Tourists love to see lion, cheetah and other big cats; they are beautiful and beguiling creatures. Beyond their magnificence however, wild animals are vital to the Peace Parks mission, which is to re-establish, renew and preserve large functional ecosystems that transcend man-made boundaries. Rather like a tower made of cards, every ecosystem is a finely balanced entity, with every species of flora and fauna playing an important part in holding up the integrity of the whole ecosystem. Take one card, or species, away and the system collapses.

Predators are key to every ecosystem. Animals such as lion, leopard, cheetah and many more, help control the size of prey populations. By feeding on vulnerable animals such as the injured, sick, old or very young, they ensure the prey population is more vigorous, and there is more food for their survival. Additionally, predators can help slow down the spread of disease. The hyena is a predator that can digest every part of a carcass including the bones in their highly acidic stomachs. Not only does this ‘clean up’ the bush, it also means that diseases that could poison other animals are removed from the food chain.

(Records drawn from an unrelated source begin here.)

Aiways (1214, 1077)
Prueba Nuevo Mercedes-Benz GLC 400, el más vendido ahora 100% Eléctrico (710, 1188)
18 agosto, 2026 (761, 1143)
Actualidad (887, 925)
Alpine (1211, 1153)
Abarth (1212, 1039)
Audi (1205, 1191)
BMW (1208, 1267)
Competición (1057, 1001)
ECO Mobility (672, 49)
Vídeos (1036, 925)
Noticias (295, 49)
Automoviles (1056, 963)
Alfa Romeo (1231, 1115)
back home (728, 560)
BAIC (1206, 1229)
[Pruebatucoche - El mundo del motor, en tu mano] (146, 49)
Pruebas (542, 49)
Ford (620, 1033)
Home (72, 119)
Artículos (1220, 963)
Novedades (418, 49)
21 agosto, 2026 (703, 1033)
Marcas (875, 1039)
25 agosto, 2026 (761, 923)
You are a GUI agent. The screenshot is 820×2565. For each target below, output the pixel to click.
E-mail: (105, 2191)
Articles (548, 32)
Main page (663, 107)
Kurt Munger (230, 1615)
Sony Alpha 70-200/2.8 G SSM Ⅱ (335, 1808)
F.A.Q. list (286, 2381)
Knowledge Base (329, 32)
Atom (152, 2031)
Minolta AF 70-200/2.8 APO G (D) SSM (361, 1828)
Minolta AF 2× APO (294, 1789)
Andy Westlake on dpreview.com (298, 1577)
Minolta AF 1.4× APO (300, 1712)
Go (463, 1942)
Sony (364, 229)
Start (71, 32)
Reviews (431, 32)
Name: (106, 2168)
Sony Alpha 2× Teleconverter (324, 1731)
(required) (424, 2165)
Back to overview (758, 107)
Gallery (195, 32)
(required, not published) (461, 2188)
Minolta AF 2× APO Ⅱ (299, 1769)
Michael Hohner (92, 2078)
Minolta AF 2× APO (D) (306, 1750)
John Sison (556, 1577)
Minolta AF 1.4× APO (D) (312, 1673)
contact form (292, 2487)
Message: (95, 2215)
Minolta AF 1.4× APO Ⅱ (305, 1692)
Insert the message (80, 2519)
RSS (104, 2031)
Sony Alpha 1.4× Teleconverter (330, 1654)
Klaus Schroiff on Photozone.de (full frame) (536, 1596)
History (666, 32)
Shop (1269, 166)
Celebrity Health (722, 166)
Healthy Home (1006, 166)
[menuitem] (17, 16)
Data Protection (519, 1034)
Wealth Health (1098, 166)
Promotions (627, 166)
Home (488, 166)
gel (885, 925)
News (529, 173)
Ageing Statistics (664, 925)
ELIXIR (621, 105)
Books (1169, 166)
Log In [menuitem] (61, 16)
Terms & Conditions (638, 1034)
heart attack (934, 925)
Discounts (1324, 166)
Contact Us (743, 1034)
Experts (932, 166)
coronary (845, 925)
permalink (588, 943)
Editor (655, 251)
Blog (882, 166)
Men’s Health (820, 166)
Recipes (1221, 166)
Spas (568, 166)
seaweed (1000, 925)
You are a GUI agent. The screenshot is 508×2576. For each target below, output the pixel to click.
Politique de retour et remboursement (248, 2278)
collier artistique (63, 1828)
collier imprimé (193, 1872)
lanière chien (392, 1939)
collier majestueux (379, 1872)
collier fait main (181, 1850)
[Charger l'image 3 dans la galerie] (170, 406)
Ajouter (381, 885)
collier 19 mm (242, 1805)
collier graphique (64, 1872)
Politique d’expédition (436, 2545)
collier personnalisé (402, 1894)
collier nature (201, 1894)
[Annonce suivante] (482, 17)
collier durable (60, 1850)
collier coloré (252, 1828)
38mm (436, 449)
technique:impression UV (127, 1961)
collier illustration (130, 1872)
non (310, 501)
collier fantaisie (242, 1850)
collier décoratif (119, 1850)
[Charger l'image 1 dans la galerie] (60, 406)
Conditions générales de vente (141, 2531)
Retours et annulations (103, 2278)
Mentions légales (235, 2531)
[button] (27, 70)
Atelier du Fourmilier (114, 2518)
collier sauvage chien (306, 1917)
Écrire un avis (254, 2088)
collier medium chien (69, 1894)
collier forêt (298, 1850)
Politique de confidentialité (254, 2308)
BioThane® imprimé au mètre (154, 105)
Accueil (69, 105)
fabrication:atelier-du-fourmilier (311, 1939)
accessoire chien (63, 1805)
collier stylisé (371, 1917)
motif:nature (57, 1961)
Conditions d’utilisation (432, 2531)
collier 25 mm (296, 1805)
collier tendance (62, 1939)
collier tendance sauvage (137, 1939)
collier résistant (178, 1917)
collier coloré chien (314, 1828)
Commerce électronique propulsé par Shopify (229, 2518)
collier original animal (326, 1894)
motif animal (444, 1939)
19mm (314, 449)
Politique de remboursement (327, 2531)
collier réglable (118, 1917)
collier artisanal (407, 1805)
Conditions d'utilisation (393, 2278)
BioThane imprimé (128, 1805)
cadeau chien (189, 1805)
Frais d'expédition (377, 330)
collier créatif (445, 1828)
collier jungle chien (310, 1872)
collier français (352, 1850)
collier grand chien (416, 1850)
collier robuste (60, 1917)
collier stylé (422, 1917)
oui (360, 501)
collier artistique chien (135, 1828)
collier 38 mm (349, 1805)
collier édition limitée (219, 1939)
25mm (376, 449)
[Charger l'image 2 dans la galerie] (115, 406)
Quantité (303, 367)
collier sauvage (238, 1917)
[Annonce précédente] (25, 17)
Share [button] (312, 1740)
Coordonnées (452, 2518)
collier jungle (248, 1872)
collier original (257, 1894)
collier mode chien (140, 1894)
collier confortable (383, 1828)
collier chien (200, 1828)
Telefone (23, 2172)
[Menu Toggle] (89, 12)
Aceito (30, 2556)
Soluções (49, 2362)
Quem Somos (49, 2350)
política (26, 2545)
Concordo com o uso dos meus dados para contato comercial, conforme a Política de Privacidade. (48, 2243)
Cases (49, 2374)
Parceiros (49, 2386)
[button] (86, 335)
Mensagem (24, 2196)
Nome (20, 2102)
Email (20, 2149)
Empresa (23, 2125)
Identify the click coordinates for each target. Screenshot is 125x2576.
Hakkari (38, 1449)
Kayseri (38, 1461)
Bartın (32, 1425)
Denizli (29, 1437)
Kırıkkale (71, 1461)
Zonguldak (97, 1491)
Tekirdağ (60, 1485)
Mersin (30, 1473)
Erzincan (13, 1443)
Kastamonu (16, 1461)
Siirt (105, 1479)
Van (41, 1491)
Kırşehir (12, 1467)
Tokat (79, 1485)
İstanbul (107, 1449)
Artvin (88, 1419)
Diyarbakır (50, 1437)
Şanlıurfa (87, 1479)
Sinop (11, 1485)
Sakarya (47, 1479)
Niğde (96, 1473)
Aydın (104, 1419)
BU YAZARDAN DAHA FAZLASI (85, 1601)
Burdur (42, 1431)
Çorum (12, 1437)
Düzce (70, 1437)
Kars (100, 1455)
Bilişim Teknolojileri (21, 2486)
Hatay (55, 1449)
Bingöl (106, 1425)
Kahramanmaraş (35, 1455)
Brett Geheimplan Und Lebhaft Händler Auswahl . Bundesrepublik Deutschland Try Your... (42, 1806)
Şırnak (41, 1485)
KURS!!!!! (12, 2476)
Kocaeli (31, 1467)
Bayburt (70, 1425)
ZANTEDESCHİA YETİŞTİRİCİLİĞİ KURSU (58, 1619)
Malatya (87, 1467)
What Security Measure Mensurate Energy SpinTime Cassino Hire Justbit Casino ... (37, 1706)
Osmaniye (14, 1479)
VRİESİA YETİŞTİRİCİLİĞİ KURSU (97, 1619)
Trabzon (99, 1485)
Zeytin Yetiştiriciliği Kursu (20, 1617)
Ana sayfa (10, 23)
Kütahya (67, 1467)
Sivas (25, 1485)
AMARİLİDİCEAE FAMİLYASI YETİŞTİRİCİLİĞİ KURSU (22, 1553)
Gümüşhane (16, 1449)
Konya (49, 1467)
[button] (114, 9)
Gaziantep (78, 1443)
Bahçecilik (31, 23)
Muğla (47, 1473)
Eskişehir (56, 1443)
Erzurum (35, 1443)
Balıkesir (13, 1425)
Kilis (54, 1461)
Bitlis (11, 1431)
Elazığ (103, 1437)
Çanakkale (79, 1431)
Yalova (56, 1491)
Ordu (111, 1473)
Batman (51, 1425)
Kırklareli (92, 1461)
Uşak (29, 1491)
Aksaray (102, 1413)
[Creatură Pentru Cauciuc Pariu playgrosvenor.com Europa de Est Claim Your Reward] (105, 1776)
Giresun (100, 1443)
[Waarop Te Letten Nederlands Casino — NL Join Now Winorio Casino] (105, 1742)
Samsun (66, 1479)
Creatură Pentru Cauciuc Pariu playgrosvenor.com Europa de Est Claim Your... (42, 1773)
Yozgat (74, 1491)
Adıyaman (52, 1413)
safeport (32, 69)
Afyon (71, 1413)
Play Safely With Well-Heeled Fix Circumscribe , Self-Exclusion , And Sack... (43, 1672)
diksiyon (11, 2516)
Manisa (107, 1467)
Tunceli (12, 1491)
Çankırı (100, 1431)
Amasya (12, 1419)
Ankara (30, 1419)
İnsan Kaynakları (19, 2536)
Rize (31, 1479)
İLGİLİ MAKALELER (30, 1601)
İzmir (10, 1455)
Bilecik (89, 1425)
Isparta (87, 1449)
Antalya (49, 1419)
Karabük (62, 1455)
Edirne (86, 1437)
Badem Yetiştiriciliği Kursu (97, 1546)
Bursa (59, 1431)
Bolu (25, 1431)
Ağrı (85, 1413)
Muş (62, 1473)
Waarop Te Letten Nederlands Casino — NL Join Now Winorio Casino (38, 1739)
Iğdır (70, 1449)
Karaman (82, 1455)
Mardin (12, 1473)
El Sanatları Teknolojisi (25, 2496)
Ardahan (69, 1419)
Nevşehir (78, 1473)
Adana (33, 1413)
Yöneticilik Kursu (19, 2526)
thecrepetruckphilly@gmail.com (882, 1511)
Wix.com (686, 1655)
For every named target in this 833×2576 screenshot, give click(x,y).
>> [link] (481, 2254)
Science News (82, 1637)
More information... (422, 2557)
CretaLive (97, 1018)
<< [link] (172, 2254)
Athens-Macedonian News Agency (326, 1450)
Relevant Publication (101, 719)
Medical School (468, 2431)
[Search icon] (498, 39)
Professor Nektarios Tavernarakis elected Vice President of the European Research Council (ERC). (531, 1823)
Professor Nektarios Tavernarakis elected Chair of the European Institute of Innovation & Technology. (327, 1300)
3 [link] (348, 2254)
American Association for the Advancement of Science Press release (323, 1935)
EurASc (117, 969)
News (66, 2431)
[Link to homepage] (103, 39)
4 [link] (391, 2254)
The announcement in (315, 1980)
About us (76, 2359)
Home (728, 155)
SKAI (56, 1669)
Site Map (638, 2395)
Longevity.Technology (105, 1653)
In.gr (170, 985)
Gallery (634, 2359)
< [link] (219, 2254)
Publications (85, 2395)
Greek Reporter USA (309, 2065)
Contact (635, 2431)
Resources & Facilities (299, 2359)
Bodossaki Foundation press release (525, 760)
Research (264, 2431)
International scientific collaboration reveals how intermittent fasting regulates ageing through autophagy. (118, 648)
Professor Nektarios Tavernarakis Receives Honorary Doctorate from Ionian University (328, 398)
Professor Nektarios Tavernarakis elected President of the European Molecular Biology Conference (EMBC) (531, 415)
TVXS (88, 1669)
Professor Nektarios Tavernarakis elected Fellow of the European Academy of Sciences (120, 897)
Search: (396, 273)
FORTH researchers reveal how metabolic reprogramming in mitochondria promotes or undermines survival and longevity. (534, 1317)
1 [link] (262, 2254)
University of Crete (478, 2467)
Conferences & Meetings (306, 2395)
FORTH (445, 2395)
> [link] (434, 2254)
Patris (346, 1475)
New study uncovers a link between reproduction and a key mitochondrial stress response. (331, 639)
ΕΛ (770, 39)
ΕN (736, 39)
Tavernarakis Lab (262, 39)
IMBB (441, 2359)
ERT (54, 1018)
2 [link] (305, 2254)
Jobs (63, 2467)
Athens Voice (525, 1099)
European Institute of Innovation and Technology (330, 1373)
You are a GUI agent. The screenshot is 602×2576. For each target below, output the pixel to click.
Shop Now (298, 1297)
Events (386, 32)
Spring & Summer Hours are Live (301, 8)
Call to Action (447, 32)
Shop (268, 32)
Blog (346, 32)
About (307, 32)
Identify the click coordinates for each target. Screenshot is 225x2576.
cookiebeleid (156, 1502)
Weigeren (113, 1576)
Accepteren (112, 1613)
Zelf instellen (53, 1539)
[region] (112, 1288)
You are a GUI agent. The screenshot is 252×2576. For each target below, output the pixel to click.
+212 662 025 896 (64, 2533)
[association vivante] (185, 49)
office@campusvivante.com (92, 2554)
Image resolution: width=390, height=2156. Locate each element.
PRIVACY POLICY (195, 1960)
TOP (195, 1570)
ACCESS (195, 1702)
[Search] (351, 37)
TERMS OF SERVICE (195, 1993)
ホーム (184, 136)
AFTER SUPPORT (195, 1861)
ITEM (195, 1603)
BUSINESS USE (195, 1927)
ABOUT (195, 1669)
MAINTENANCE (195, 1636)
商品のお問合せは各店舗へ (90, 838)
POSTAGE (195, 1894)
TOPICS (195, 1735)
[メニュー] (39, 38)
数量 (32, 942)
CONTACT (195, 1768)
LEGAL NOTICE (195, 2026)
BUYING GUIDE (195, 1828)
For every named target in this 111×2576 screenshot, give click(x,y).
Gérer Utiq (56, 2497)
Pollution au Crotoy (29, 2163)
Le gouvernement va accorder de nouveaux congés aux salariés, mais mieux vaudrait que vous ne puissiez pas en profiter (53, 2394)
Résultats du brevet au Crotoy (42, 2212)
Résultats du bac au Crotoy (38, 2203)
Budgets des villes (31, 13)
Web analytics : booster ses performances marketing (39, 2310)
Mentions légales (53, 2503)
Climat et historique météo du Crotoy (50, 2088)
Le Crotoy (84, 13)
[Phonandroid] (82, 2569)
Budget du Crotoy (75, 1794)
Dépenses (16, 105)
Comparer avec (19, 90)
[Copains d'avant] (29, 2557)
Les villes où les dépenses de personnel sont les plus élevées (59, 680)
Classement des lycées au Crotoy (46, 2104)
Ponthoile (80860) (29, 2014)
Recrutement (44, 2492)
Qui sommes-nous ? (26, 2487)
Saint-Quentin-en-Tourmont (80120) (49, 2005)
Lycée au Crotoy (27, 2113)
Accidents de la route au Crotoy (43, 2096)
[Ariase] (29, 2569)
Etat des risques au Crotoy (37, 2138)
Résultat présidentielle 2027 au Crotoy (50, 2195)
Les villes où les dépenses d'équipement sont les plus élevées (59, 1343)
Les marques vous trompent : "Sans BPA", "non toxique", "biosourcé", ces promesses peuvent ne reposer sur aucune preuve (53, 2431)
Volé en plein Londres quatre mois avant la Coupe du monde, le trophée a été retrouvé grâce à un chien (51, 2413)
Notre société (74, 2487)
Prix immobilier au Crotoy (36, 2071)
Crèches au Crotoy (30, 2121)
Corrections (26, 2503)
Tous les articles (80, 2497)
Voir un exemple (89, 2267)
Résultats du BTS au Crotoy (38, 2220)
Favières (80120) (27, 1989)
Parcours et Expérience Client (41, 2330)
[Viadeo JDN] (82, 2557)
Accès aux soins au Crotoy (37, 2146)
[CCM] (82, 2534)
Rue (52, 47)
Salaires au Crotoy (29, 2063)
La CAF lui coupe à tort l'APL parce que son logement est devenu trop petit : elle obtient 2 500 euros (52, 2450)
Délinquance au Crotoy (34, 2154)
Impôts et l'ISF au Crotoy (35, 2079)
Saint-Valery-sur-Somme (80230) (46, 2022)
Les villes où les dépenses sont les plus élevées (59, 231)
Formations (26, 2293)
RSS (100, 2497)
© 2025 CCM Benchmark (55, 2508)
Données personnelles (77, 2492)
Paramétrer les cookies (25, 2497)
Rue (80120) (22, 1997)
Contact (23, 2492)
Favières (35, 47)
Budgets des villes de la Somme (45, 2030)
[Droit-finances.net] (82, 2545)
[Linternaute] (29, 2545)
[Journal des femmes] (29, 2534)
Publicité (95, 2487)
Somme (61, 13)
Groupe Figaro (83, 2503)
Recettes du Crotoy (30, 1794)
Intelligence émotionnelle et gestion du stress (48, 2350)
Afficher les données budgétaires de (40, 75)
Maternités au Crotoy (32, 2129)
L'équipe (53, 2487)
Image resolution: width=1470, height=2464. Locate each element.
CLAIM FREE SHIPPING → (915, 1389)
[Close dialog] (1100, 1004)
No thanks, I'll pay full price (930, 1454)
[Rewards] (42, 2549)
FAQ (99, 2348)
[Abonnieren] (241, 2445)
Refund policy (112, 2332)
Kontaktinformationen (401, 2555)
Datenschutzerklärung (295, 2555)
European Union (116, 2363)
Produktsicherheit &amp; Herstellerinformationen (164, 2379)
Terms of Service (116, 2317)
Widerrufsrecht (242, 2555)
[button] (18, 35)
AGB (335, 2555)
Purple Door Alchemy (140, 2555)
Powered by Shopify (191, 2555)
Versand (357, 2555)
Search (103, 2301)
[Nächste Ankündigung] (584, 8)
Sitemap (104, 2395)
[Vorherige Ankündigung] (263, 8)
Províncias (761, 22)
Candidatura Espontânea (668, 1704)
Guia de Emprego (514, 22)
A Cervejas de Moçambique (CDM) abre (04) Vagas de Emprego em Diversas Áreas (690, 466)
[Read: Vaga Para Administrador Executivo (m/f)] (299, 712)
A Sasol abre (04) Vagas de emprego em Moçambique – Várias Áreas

Experts are now convinced that ecosystems are ruled from the top, with predators exerting control over smaller predators, prey and the plant world, rather than the other way round. Accordingly, Peace Parks Foundation works to restore and protect predators in the transfrontier conservation areas, with plans to build the carnivore guild already underway. In Zinave National Park, the first large resident predators, a clan of four hyena, were settled in 2020 followed by cheetah that were reintroduced into Maputo Special Reserve. In many areas, much is being done to increase the lion and other big predator populations by securing the landscape.

This is all part of the Peace Parks mission to rebuild healthy ecosystems, because they protect and regenerate the natural and cultural heritage essential to enable and sustain a harmonious future for humankind and the natural world.